# All Slavic languages: plain yogurt



## Encolpius

Hello, since p*lain yogurt *is "white yogurt" [bilý jogurt] in Czech I started to think what you call plain yogurt (no fruits contained) in other Slavic languages. Thank you in advance. Enco. 

*Czech: bílý jogurt* (you guys all understand bilý, right?)


----------



## Irbis

Slovenian: navadni jogurt (common/plain yogurt)


----------



## Anemona61

Just "jogurt", or "običan jogurt". But "jogurt" would be enough.


----------



## Encolpius

Thanks, so far my impression is only Czechs and *Italians *call it "white yogurt"


----------



## AndrasBP

PL: jogurt naturalny
LT: natūralus jogurtas
RO: iaurt natural

(Yes, I do know that Lithuanian and Romanian are not Slavic, but...)


----------



## pimlicodude

AndrasBP said:


> PL: jogurt naturalny
> LT: natūralus jogurtas
> RO: iaurt natural
> 
> (Yes, I do know that Lithuanian and Romanian are not Slavic, but...)


натуральный йогурт is what it is labelled as in Russian.


----------



## cHr0mChIk

In Serbian, jogurt is like a watery drink though. It's not the same thing referred to as "yoghurt" in English. I have no idea what we'd call that which you call yoghurt in English...


----------



## AndrasBP

cHr0mChIk said:


> In Serbian, jogurt is like a watery drink though.


Watery? Is that perhaps what the Turks call '*ayran*' (consisting of yoghurt, water and salt)?


----------



## Anemona61

AndrasBP said:


> Watery? Is that perhaps what the Turks call '*ayran*' (consisting of yoghurt, water and salt)?


No water and no salt. It is thicker than "ayran", but more liquid than Greek yogurt. I find it more creamy than "ayran", too.


----------



## cHr0mChIk

It's not ayran, because we have ajran.
I guess we call it grčki jogurt! Yeah! (Greek yogurt)


----------



## pimlicodude

cHr0mChIk said:


> In Serbian, jogurt is like a watery drink though. It's not the same thing referred to as "yoghurt" in English. I have no idea what we'd call that which you call yoghurt in English...


In England, there is something called "set yoghurt", which is like Greek yoghurt (set, not runny), and then there is "drinking yoghurt".

**Recorded information**
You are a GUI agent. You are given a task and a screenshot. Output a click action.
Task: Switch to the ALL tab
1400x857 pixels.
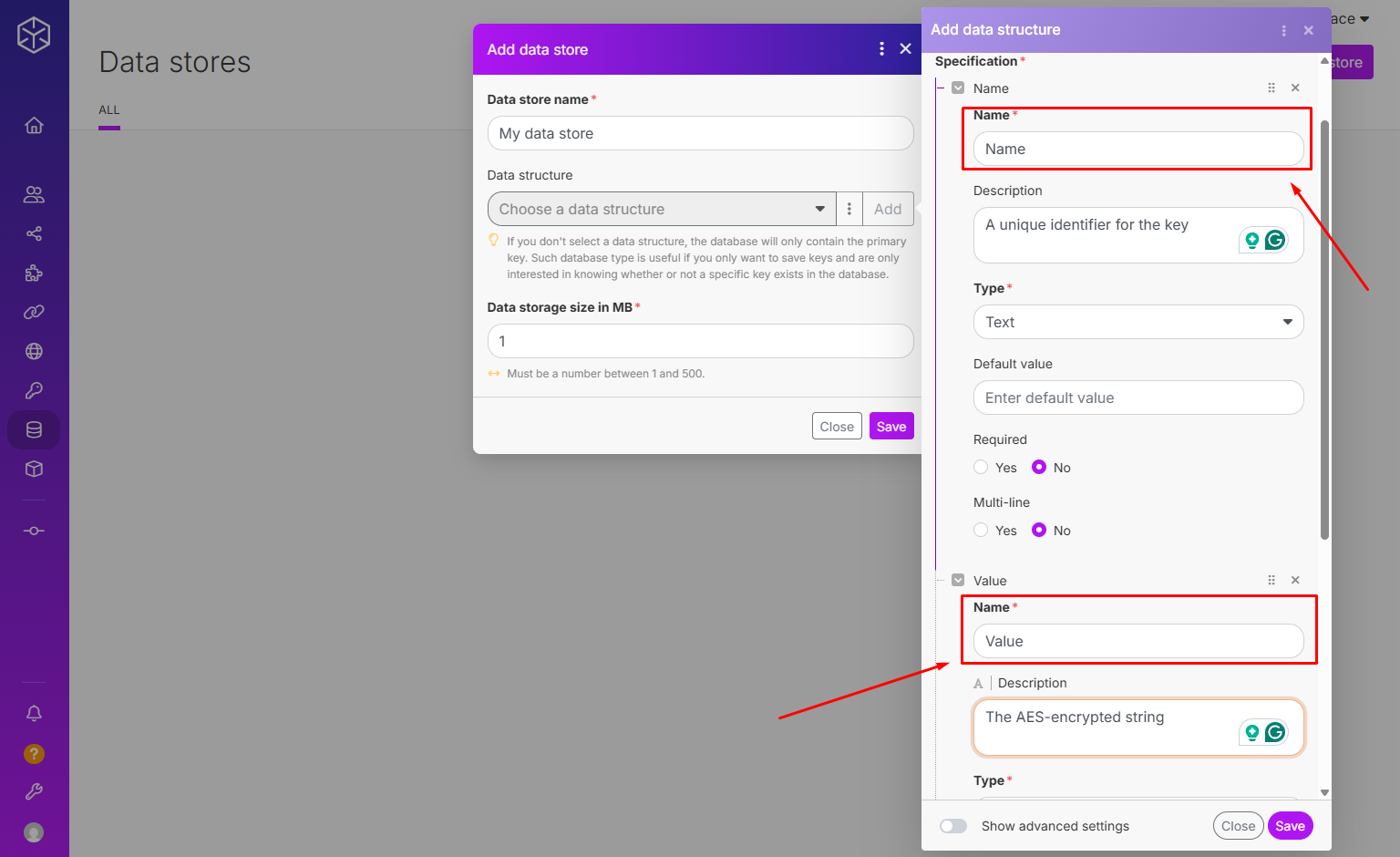[109, 110]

**Exercise**
From the thread on plain yogurt, list each term for plain yogurt that a post pairs with a language name or language code, along with that label. The data has no connection to the thread about plain yogurt.

**Final answer**
- Czech: bílý jogurt
- Slovenian: navadni jogurt
- PL: jogurt naturalny
- LT: natūralus jogurtas
- RO: iaurt natural
- Russian: натуральный йогурт